→ Problem to work on
Go over the data and copy out each line with "computer" in it.
**** Data provided ****
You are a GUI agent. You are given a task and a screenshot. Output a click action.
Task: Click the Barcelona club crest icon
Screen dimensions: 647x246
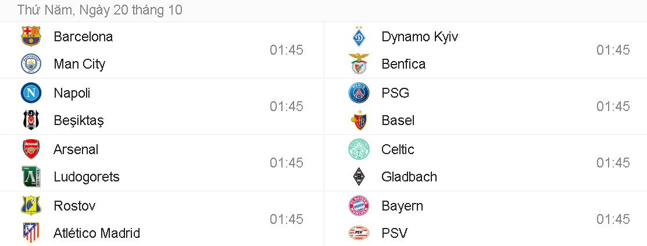[x=31, y=36]
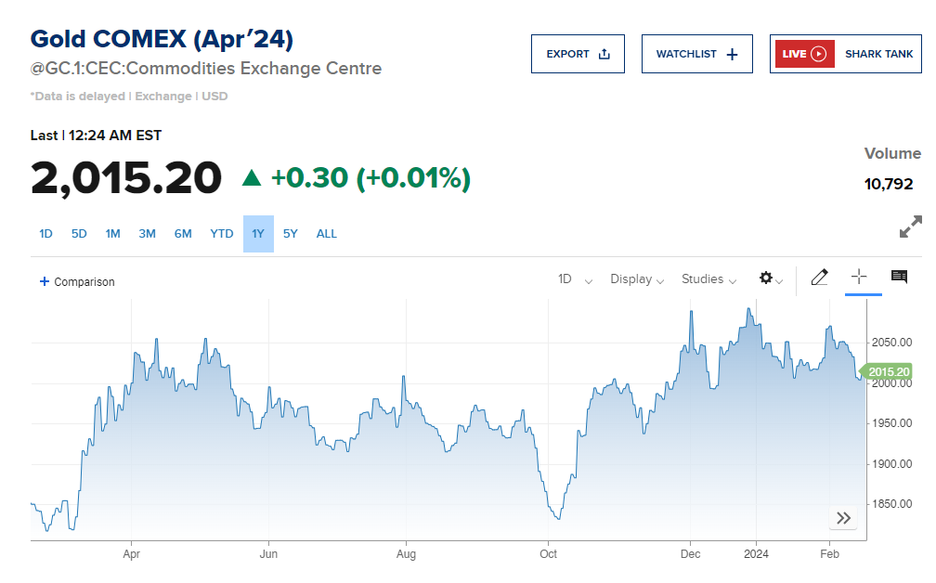Screen dimensions: 936x583
Task: Toggle the crosshair cursor tool
Action: (859, 277)
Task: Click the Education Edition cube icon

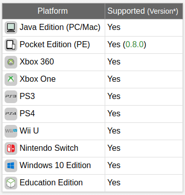Action: (x=11, y=183)
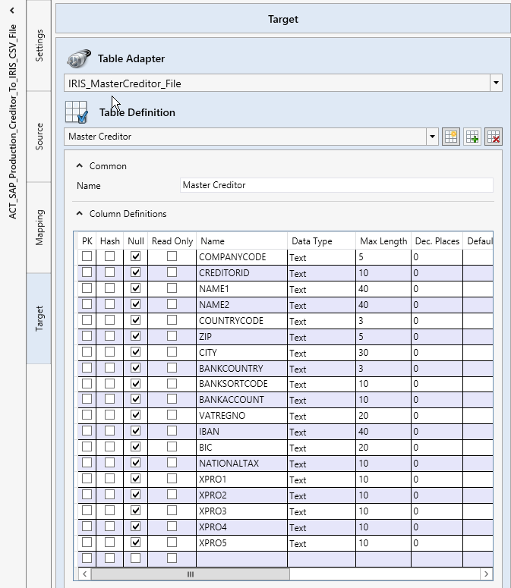Image resolution: width=511 pixels, height=588 pixels.
Task: Click the Table Definition grid icon
Action: (77, 112)
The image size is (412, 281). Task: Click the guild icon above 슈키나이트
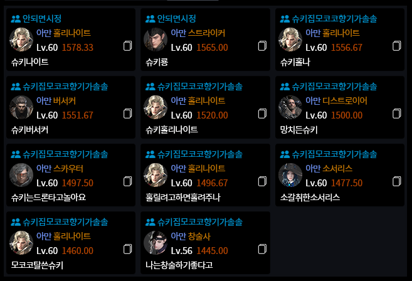tap(16, 19)
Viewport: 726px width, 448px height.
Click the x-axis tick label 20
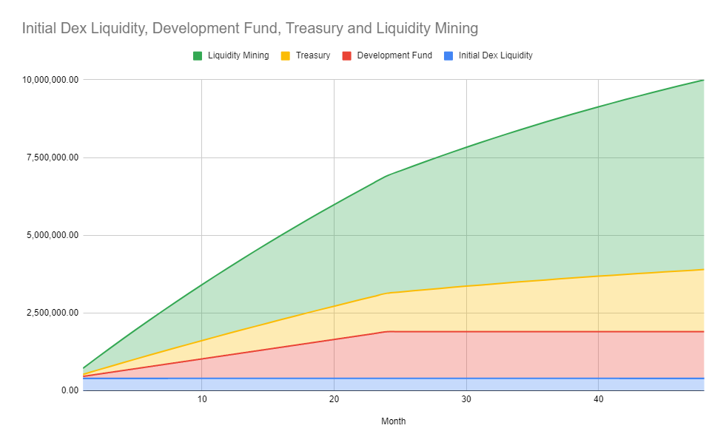334,400
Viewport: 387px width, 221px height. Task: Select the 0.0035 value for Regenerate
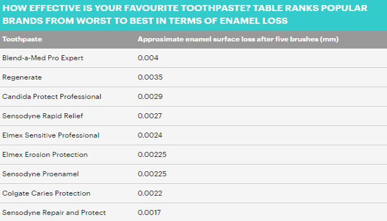(149, 77)
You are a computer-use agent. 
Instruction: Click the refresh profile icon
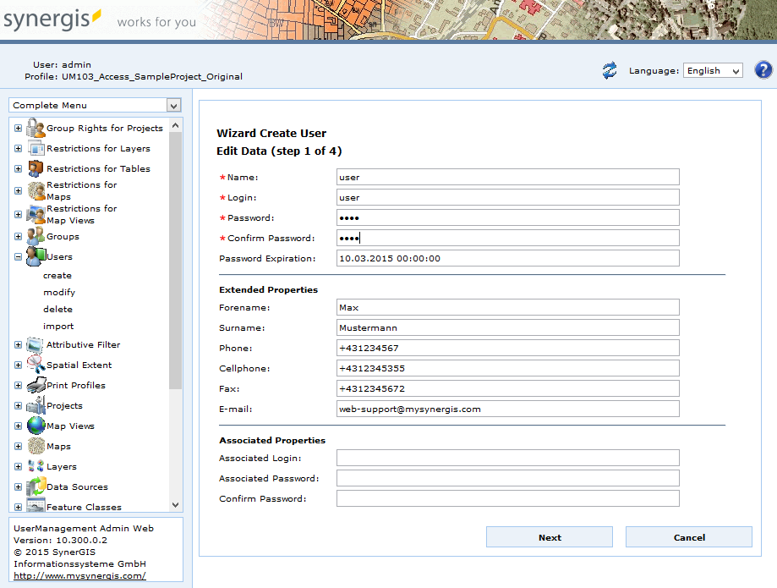click(x=609, y=70)
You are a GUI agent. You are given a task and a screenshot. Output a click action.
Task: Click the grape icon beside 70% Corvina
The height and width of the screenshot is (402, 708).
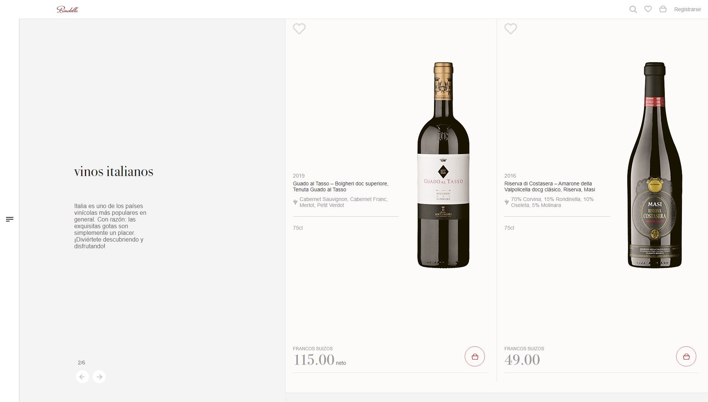(x=507, y=202)
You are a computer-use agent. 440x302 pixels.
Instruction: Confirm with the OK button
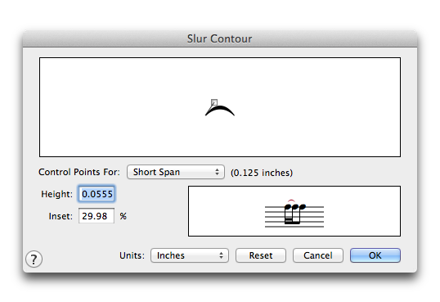[375, 255]
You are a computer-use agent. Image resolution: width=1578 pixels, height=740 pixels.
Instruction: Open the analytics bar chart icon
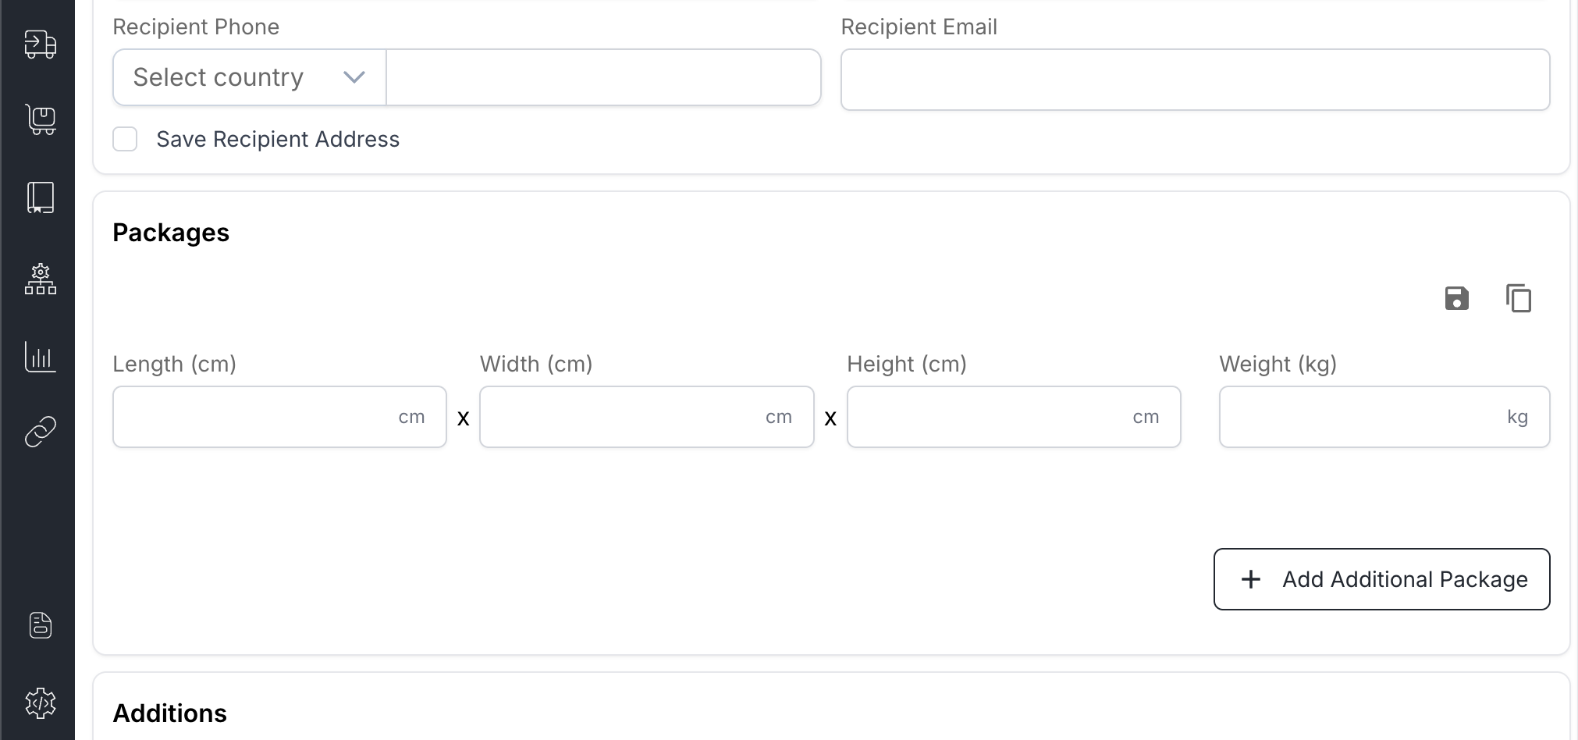(40, 357)
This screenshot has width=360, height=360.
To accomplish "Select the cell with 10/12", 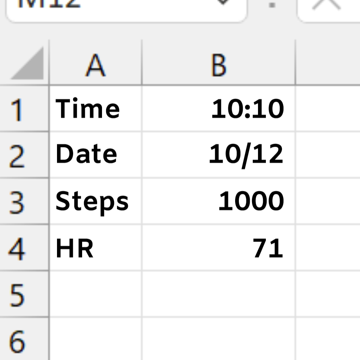I will 219,155.
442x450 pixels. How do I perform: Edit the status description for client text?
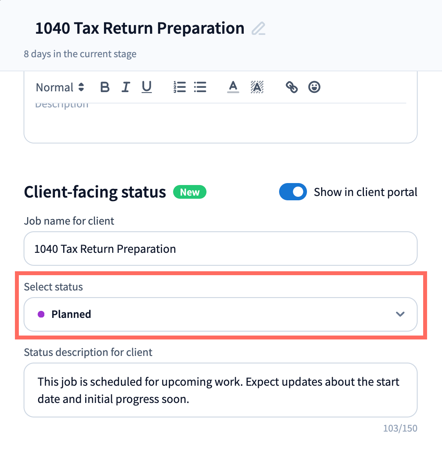coord(220,390)
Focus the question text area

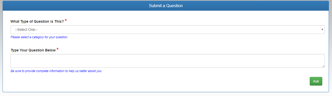[x=168, y=61]
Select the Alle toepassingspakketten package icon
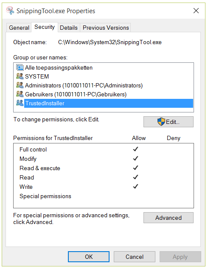The height and width of the screenshot is (269, 208). 20,67
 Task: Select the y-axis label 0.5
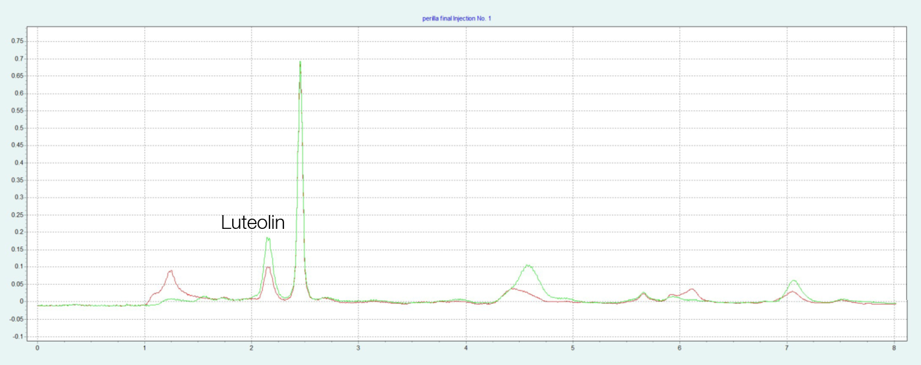[18, 128]
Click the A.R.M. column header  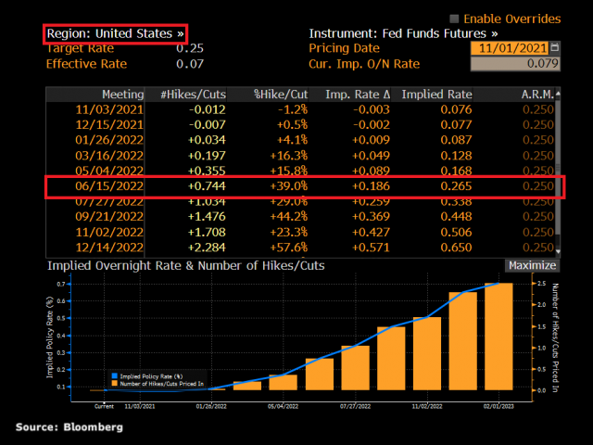coord(535,95)
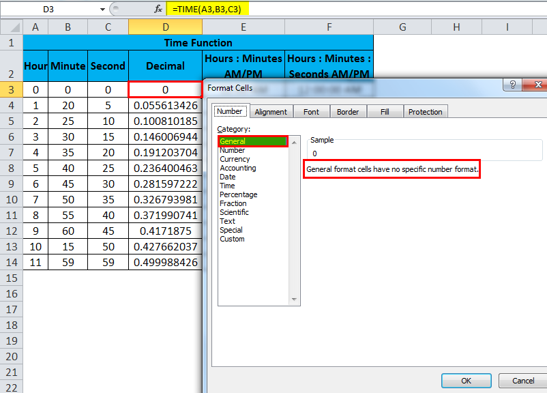Click the scroll-down arrow of the Category list
547x393 pixels.
pyautogui.click(x=293, y=299)
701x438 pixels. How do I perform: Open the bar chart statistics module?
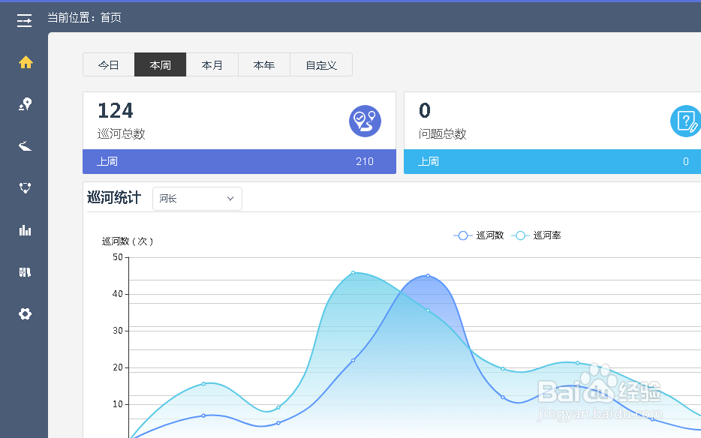point(24,230)
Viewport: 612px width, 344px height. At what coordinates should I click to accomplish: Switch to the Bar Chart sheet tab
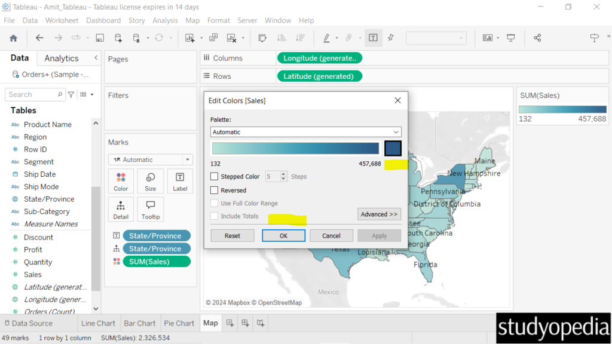[139, 323]
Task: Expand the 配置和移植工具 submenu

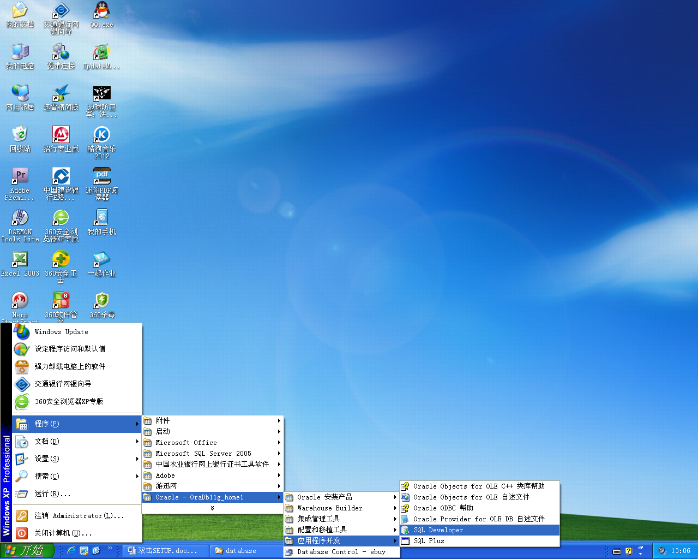Action: (341, 530)
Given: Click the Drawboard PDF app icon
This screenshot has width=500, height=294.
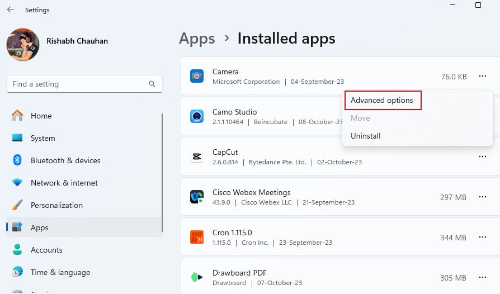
****
→ Answer to the problem
You are a computer-use agent. 
You are a computer-use agent. 440x302 pixels.
You are a computer-use agent. Image resolution: width=1578 pixels, height=740 pixels.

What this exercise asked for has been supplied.